Exercise task.
Give the lines starting at the beginning of the records and ending at the line containing "(x=93, y=406)", inclusive, as a JSON list of strings with one string per line and blank lines omitted.

Begin Given data

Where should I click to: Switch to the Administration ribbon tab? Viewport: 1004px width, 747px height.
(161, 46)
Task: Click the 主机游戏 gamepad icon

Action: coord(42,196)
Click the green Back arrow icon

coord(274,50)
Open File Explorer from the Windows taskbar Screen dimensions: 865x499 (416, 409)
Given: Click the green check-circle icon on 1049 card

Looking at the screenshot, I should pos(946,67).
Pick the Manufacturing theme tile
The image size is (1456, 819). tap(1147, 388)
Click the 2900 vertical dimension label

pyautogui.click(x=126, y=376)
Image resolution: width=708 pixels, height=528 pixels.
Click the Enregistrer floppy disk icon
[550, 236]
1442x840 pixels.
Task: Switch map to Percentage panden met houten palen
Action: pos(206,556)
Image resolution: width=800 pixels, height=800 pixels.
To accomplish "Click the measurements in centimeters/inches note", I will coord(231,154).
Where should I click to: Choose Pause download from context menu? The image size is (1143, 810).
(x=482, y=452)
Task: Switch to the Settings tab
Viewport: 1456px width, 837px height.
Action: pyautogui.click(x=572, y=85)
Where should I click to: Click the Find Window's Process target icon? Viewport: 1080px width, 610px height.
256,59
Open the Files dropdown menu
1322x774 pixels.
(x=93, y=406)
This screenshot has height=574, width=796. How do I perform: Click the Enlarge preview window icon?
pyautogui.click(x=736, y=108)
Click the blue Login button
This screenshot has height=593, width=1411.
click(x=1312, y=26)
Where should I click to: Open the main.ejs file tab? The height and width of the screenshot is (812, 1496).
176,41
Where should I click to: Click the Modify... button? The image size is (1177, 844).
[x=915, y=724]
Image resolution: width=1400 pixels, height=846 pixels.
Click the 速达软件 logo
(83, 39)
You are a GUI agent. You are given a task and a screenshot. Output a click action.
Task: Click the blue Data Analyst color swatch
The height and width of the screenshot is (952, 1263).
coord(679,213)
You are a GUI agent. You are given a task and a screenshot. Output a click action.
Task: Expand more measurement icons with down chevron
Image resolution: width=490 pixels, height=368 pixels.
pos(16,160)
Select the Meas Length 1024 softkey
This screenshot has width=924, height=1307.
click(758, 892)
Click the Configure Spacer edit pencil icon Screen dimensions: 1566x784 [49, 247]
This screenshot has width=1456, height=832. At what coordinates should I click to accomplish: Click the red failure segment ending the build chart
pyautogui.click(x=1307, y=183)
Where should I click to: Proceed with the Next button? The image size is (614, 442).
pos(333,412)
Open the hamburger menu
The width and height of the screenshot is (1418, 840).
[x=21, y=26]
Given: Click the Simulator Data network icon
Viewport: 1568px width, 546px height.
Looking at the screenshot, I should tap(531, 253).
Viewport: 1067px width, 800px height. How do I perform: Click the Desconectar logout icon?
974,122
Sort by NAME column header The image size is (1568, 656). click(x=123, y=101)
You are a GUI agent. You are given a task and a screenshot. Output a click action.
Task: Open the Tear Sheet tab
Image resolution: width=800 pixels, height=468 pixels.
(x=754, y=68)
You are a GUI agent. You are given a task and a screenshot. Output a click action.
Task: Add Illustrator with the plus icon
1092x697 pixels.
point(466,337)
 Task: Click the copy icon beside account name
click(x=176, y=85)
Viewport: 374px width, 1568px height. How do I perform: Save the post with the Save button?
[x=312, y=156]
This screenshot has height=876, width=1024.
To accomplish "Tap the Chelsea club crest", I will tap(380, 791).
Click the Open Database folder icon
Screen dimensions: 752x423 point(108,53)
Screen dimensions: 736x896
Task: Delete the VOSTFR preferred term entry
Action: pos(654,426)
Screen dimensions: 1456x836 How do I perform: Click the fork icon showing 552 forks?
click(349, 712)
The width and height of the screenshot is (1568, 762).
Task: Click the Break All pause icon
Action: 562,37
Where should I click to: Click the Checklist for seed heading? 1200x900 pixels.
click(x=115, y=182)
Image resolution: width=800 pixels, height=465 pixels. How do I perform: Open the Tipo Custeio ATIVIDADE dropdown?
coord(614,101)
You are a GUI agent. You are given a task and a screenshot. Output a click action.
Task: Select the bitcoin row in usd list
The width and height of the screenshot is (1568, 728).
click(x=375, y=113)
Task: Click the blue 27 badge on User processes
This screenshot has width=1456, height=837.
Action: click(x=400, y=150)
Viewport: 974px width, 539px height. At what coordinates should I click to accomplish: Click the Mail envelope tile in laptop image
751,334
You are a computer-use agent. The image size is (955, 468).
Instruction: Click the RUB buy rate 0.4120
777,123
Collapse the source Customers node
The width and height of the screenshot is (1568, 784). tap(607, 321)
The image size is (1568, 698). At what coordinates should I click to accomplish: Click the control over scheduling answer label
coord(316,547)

End Given data

Final result.
[
  "Where should I click to: Switch to the Administration ribbon tab? Viewport: 1004px width, 747px height.",
  "(161, 46)",
  "Task: Click the 主机游戏 gamepad icon",
  "Action: coord(42,196)",
  "Click the green Back arrow icon",
  "coord(274,50)",
  "Open File Explorer from the Windows taskbar Screen dimensions: 865x499 (416, 409)",
  "Given: Click the green check-circle icon on 1049 card",
  "Looking at the screenshot, I should pos(946,67).",
  "Pick the Manufacturing theme tile",
  "The image size is (1456, 819). tap(1147, 388)",
  "Click the 2900 vertical dimension label",
  "pyautogui.click(x=126, y=376)",
  "Image resolution: width=708 pixels, height=528 pixels.",
  "Click the Enregistrer floppy disk icon",
  "[550, 236]",
  "1442x840 pixels.",
  "Task: Switch map to Percentage panden met houten palen",
  "Action: pos(206,556)",
  "Image resolution: width=800 pixels, height=800 pixels.",
  "To accomplish \"Click the measurements in centimeters/inches note\", I will coord(231,154).",
  "Where should I click to: Choose Pause download from context menu? The image size is (1143, 810).",
  "(x=482, y=452)",
  "Task: Switch to the Settings tab",
  "Viewport: 1456px width, 837px height.",
  "Action: pyautogui.click(x=572, y=85)",
  "Where should I click to: Click the Find Window's Process target icon? Viewport: 1080px width, 610px height.",
  "256,59",
  "Open the Files dropdown menu",
  "1322x774 pixels.",
  "(x=93, y=406)"
]